Stored data

▶

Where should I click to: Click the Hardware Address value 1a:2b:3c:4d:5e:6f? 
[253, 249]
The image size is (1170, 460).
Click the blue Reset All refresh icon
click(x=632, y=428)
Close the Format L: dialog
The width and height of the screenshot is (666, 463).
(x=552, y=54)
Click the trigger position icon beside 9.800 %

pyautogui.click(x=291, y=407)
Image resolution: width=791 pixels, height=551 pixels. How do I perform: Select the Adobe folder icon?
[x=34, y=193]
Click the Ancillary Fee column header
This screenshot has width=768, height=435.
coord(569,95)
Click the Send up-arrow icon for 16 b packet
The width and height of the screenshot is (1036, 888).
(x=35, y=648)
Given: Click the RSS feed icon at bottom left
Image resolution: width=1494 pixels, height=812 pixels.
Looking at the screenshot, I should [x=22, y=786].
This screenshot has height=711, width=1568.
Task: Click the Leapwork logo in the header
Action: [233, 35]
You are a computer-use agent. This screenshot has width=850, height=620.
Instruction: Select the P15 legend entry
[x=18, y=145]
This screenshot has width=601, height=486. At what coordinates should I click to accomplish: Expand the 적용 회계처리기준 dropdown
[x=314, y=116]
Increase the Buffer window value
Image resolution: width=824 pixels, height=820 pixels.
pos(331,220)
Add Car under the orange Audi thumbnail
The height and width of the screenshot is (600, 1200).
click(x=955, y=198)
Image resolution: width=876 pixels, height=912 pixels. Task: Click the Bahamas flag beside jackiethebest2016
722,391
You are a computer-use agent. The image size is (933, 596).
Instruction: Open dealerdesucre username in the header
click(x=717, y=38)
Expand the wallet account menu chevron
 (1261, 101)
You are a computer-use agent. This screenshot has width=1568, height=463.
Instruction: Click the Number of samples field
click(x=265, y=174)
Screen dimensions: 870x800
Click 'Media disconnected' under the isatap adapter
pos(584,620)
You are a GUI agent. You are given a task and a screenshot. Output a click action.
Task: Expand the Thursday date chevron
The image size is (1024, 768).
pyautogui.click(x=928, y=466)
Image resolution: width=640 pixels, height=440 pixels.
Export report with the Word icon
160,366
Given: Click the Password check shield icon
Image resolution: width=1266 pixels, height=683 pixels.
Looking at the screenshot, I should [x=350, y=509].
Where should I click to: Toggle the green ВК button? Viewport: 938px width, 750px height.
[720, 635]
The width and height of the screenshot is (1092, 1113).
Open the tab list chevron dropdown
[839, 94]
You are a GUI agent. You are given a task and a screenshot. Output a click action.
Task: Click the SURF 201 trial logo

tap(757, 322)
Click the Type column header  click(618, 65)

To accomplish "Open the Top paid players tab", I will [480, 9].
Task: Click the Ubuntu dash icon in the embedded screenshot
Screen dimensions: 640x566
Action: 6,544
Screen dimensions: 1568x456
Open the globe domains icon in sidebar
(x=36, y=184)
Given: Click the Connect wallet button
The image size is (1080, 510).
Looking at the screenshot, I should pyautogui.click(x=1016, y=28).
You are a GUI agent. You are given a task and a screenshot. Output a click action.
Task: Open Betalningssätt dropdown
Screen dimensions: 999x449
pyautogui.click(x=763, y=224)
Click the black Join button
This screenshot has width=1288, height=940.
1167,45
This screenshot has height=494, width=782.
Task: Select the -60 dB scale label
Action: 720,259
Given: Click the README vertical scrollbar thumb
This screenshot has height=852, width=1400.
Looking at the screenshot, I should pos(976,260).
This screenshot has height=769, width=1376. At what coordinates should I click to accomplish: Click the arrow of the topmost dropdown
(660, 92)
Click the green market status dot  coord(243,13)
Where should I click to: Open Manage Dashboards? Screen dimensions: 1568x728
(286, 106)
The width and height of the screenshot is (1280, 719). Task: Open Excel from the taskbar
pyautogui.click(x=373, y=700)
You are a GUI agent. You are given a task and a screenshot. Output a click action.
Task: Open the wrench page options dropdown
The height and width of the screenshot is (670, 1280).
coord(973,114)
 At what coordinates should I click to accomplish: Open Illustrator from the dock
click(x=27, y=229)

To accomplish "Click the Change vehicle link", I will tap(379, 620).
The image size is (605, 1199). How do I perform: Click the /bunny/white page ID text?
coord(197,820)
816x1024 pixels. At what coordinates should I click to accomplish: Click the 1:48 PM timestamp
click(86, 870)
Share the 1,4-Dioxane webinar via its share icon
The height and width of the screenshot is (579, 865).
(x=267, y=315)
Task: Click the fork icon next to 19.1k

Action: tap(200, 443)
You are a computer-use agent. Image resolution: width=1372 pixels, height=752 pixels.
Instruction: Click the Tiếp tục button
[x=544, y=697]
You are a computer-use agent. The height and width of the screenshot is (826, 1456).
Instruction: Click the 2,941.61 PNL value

◀

# Your objective
Pick every line of the data that includes the string "computer".

# Task solution
You are a computer-use agent. This screenshot has width=850, height=620.
You are a computer-use agent. The image size is (933, 596).
You are a computer-use agent. This screenshot has width=1568, height=463.
You are a computer-use agent. Image resolution: width=1372 pixels, height=752 pixels.
You are a computer-use agent. The height and width of the screenshot is (826, 1456).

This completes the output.